India Post or Department of Posts, which operates the postal system of the country, also provides a range of financial services. The Department of Posts offers nine savings schemes with different interest rates. One such savings scheme offered by India Post is the Senior Citizen Savings Scheme (SCSS), which can be opened by an individual of 60 years or above. However, if any person who is 55 years or more but less than 60 years, and has retired on superannuation or under VRS (Voluntary Retirement Scheme) can also open the account subject to the certain conditions, noted India Post.
Here are key things to know about post office Senior Citizen Savings Scheme:
The minimum amount required to open the SCSS account is Rs. 1,000 and the maximum amount should not exceed Rs. 15 lakh. The account can be opened by cash if the amount is below Rs. 1 lakh. However, if the amount is Rs. 1 lakh or more, one needs to deposit a cheque.
The scheme offers an interest rate of 8.6 per cent per annum, according to India Post’s website – indiapost.gov.in.
Income tax benefit
Investments under the scheme also qualify for the income tax benefit under Section 80C of the Income Tax Act. TDS is deducted at source on interest if the interest amount is more than Rs. 10,000 per annum.

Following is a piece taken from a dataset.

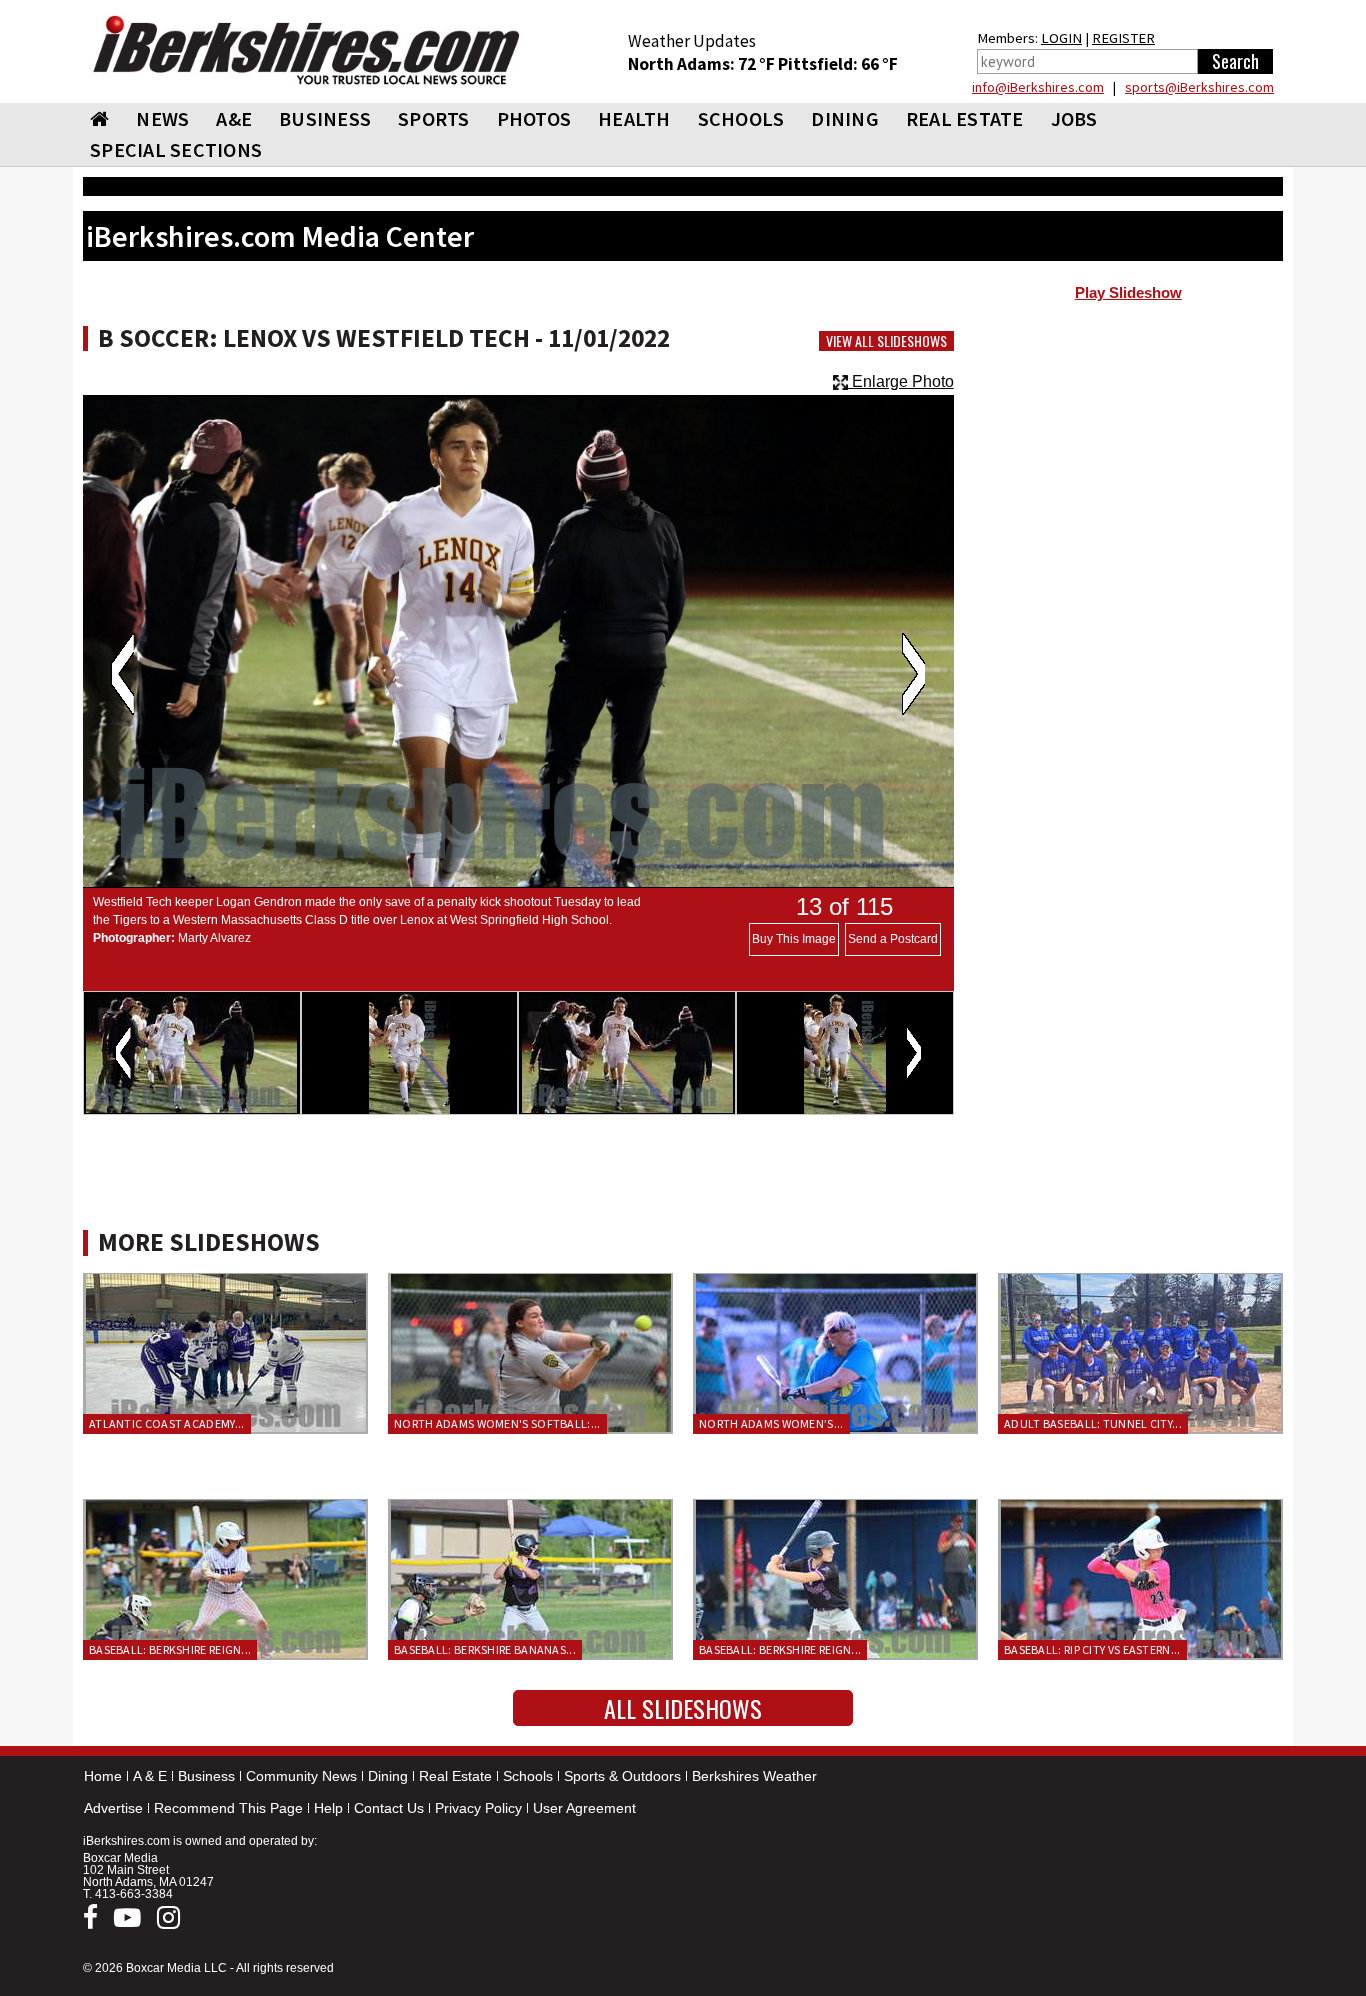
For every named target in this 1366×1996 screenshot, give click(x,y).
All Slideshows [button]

The maturity period of senior citizen savings scheme is five years. However, after maturity, the account can be extended for further three years within one year of the maturity by giving application in prescribed format. In such cases, account can be closed at any time after expiry of one year of extension without any deduction, according to India Post.
Under the post office’s saving scheme, premature closure is allowed after one year on deduction of an amount equal to 1.5 per cent of the deposit. After 2 years, 1 per cent of the deposit is deducted.